OK, this post will be gross for some. But consider it kind of like a Public Service Announcement in the blog world. A week ago Friday, just before leaving for a conference 500 miles away, I was stepping into the shower when I noticed this THING attached to my waist! Instinctively, I brushed it off and it fell to the floor. It looked to me like a beetle of some sort. It definitely had bit me leaving a welt about 2 inches by an inch and a half in diameter with a dark spot in the center.

The Tick That Bit Me

The Tick That Bit Me

I cleansed the area, put anti-bacterial ointment on it and bandaged it. And I saved the insect. And when I couldn’t figure out from the internet what this creature was, I photographed the insect and sent it to a faculty friend at OSU who is an entomologist and happens to be the bed bug and tick expert in our city. Quickly I found out that there was no question. I had been bitten, feasted upon rather, by an American Dog Tick that looked nothing like any tick I had ever seen because it was fully engorged (with my blood). Even though I had not used the proper method of removing a tick (tweezers between the tick’s head and your skin so you don’t leave any mouth parts in you) it was probably OK my friend said–when they’ve eaten, they fall off you anyway, but you don’t want to wait for that to happen! I could see its mouth parts attached to it and not me.

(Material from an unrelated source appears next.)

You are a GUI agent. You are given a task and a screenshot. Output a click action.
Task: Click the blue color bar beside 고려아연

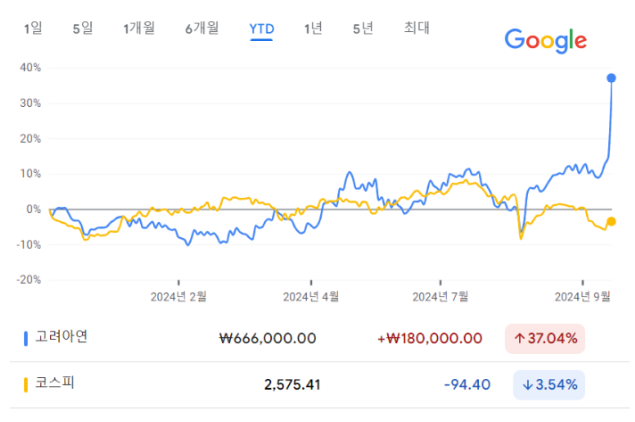pyautogui.click(x=26, y=339)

The only place I could have possibly picked it up was my own back yard. I’ve lived here in Central Ohio 24 years and never SEEN a tick let alone been bitten by one on my property. When I camp or walk in the woods or tall grasses I do check myself–never had a problem. My friend said this has been a particularly bad year, and probably would continue to be for at least the next month or so. He said he found them in his yard as well.

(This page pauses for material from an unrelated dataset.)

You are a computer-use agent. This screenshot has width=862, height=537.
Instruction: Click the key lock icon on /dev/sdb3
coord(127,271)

So, the first thing is if you are outdoors even around your home, you may want to check yourself if you are in an area where ticks are prevalent. I understand they like places like my waist or the back of the neck. Generally, they crawl up your clothes to these places so check your clothing.

Second, know how to remove a tick properly–a pair of tweezers between your skin and the tick’s head is the best method. Save the tick if at all possible in case you have subsequent symptoms. Put it in a dampened paper towel and seal it in a zip lock bag and put it in your fridge. This should keep it alive in case you need to get it identified and tested.

Proper Tick Removal

Proper Tick Removal

Third, the scary part is that even the everyday American Dog Tick can carry Rocky Mountain Spotted Fever (the figure I heard is that less than 2 percent of them do–but still) as well as other diseases. Untreated, it can kill you and there have been cases in Central Ohio. So I downloaded the CDC fact sheet (see link above) and have watched for symptoms, which start with high fever, achiness and headaches. Then a rash forms on wrists and ankles and spreads. The bacteria can damage internal organs if untreated. Treatment is with doxycycline, and the sooner the better. Symptoms appear in 2 to 14 days (I’m on day 10 as I write and still feeling OK at present–say a prayer that I stay that way!).

Of course there is also Lyme Disease which is transmitted by black-legged ticks. This is a backyard danger for those living near wooded areas as well. Early diagnosis and treatment is crucial and I know friends who have not been able to clear this infection which becomes chronic and debilitating.

So the point is not to hide out in your house, but to take precautions. Cut down any high grasses (we didn’t have any however). Daily check your pets and yourself. Prompt and proper removal is key–it can take up to a day for a tick to infect you. When in the woods, wear light colored clothing, tuck pants legs into socks and check yourself any time you could be exposed–or check each other!